TUTTI I DATI SUL CENTRO DI GEODESIA SPAZIALE

Il Polo Spaziale di Matera è costituito dal Centro di Geodesia Spaziale dell’ASI e dal Centro Spaziale di Matera di e-GEOS (joint venture tra Telespazio 80% e ASI 20%).

Il Centro di Geodesia Spaziale di Matera, dedicato al prof. Giuseppe “Bepi” Colombo, è stato inaugurato nel 1983 grazie a uno sforzo congiunto del Piano Spaziale Nazionale del CNR, della Regione Basilicata e della NASA. Gestito operativamente per conto dell’ASI da e-GEOS, è il punto di riferimento italiano per le attività di geodesia ed è dotato di strumentazioni all’avanguardia quali il Very Long Baseline Interferometry (VLBI), un radiotelescopio utilizzato per misure geodetiche tramite l’osservazione di sorgenti remote quali i Quasar, e il Matera Laser Ranging Observatory (MLRO), utilizzato per determinare le orbite esatte di satelliti artificiali e ricavare misure

geodetiche ad alta precisione. Presso il Centro di Geodesia vengono studiate, inoltre, nuove tecnologie per la telecomunicazione quantistica e il monitoraggio dei detriti spaziali.
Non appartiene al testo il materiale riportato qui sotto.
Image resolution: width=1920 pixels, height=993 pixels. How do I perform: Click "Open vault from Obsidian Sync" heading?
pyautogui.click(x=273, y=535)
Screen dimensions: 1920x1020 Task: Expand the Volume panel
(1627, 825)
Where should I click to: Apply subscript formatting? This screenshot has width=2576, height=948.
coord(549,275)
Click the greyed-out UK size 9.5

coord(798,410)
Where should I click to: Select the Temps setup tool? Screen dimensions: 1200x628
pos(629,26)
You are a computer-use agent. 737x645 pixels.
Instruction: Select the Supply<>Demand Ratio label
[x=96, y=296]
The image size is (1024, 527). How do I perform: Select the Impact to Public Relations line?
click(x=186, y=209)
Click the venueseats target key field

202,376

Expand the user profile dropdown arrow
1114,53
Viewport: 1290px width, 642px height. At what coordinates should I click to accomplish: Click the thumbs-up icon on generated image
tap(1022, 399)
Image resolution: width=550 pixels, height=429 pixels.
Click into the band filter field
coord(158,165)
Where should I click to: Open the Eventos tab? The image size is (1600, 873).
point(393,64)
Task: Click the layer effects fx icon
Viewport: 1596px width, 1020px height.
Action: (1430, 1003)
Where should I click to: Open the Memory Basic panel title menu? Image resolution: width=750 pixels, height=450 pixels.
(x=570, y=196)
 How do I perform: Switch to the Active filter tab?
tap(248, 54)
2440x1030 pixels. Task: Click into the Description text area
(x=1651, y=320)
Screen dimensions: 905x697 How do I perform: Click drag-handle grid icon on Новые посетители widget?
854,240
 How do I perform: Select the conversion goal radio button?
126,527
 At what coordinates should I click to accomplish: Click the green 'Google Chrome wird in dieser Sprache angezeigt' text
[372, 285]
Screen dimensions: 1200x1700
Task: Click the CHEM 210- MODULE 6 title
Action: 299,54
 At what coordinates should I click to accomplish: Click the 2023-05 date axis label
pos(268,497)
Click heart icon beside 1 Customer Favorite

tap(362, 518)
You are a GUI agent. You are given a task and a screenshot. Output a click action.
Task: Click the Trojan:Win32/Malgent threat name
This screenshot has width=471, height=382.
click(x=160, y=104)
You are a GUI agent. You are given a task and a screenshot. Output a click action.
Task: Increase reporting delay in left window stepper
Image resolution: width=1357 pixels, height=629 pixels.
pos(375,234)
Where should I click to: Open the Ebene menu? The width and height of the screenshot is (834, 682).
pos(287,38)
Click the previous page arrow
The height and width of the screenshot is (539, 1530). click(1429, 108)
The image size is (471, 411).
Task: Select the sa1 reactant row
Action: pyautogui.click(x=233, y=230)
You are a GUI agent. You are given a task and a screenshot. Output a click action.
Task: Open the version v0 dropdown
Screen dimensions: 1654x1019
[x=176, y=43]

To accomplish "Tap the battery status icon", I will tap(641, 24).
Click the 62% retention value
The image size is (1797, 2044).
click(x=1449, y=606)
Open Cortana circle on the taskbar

Il Centro ospita infine il segmento di terra civile della costellazione italiana COSMO-SkyMed, il primo sistema satellitare al mondo per l’osservazione della Terra a scopo duale.

Il Centro Spaziale di Matera di e-GEOS, operativo dal 1994, è parte della rete internazionale di centri e teleporti operati da Telespazio (joint venture tra Leonardo 67% e Thales 33%). Le attività del Centro comprendono l’acquisizione ed elaborazione dei dati telerilevati dai principali satelliti di osservazione della Terra, nonché la produzione di immagini, prodotti e servizi per la sorveglianza marittima. In particolare, il Centro ha partecipato alla progettazione e integrazione del segmento di terra civile COSMO-SkyMed, di cui garantisce per conto di ASI i servizi operativi e di manutenzione. Costituisce inoltre una delle stazioni del Core Ground Segment dell’Agenzia Spaziale Europea per la ricezione ed elaborazione dei dati radar e ottici acquisiti dai satelliti Sentinel di Copernicus, il programma di osservazione della Terra dell’Unione Europea, per cui garantisce anche un servizio di fornitura di mappe satellitari per la gestione delle emergenze. I dati satellitari delle due costellazioni sono fondamentali per scopi quali lo studio dei cambiamenti climatici, l’osservazione del territorio, la prevenzione e gestione dei disastri ambientali, il monitoraggio costiero, dei ghiacci, delle risorse agricole e forestali e il controllo urbano degli edifici. A Matera vengono infine svolte, per l’European Maritime Safety Agency (EMSA), attività di acquisizione ed elaborazione dei dati satellitari che consentono il monitoraggio dell’inquinamento marino da petrolio e l’identificazione delle navi responsabili di attività illegali nel Mediterraneo e nel Mar Nero.